Die Rache des Küstrinsees
Im Boitzenburger Herrschaftsbereich regierte einst ein Amtmann, der wegen seiner Willkür und seiner Gewalttätigkeiten bekannt und gefürchtet war. Wohl mag es zu Zeiten des Dreißigjährigen Krieges gewesen sein, als er auf Raubzügen und bei Plünderungen jede menschliche Regung verloren hatte. Seine Trinkgelage waren berüchtigt. Wein floss in Strömen, und auftischen ließ er nur vom Feinsten und Besten.
Als er wieder einmal ein rauschendes Fest mit seinen Kumpanen feiern wollte, befahl er den Fischern vom Küstrinsee - am heutigen Dorf Küstrinchen in der Nähe von Lychen gelegen - jede Menge Herrenfische zu fangen und sie auf das Schloss zu bringen.

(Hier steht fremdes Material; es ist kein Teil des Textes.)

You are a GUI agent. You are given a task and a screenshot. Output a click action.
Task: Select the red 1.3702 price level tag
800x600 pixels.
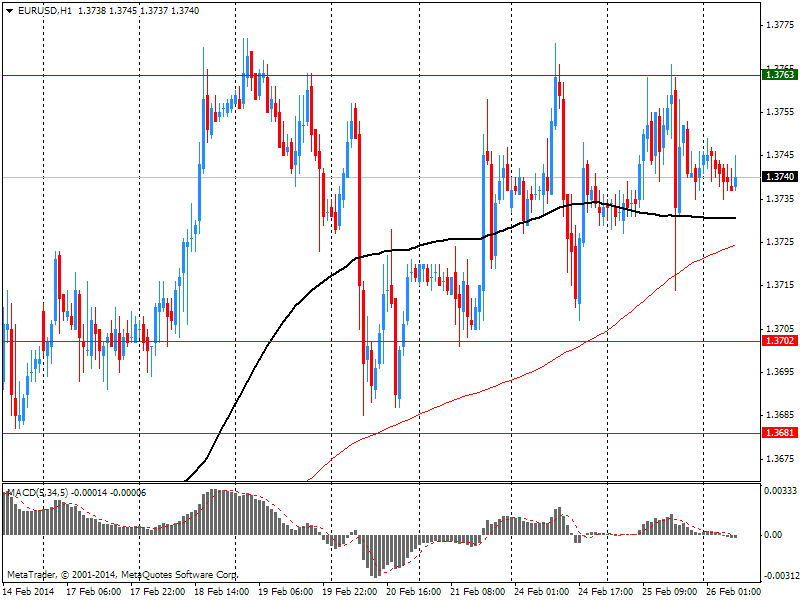pos(779,341)
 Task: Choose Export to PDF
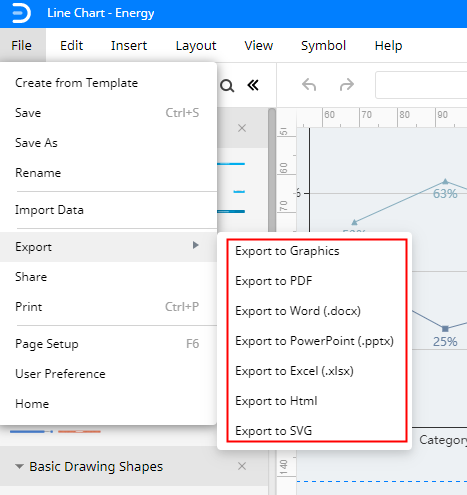[274, 281]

So sehr sich die Fischer mit Angeln, Reusen und Netzen auch mühten, sie fingen keinen einzigen Fisch. Aufbrausend und voller Wut, rief der Amtmann die Fischer zum Rapport. Der Fischermeister nahm das Wort und berichtete ihm, der Wassermann im Küstrinsee hätte ihm gesagt, solange der Amtmann hier herrsche, werde er dafür sorgen, dass der See keinen Fisch mehr preisgibt.
Der Amtmann ließ den Fischermeister wegen dessen kühne Worte ins Verließ werfen. Dann ordnete er einen weiteren Fischzug in noch größerem Ausmaße an. Aber wiederum ging kein Fisch in die Netze.

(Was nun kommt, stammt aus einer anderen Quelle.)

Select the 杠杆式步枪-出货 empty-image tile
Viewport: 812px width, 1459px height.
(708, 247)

Außer sich vor Wut, befahl er den Fischerknechten, den See solange mit Stangen zu peitschen, bis er wieder Fische gäbe. Und weil ihm das nicht genug war, nahm er selbst eine schwere Eisenkette und schlug auf den See ein, bis die Wellen hochschlugen und das Wasser schäumte.
Als der Amtmann glaubte, den See genug geprügelt zu haben, wollte er sich die von der rostigen Kette schmutzig gewordenen Hände waschen. Seine Diener liefen mit einem Krug zum See und füllten ihn mit Wasser. Als sie ihn aber über die Hände ihres Herrn ausschütten wollten, fiel kein Tropfen aus dem Krug.
Wieder schwoll der Amtmann vor Wut an, warf den Krug dem Diener an den Kopf und lief selbst zum See, um sich die Hände zu waschen. Da wich auf einmal das Wasser vor ihm zurück. Er lief dem schwindendem Wasser nach, das sich vor ihm zu einer hohen Wand aufstaute. Als das Wasser nun weit sein Haupt überragte, stürzte es plötzlich über ihn zusammen und verschlang ihn.
Nie wurde er wieder gefunden, weder tot noch lebendig. Der Küstrinsee hatte der Gewaltherrschaft des Amtmanns ein Ende gesetzt, und von Stund' an gab er wieder reichlich Fische.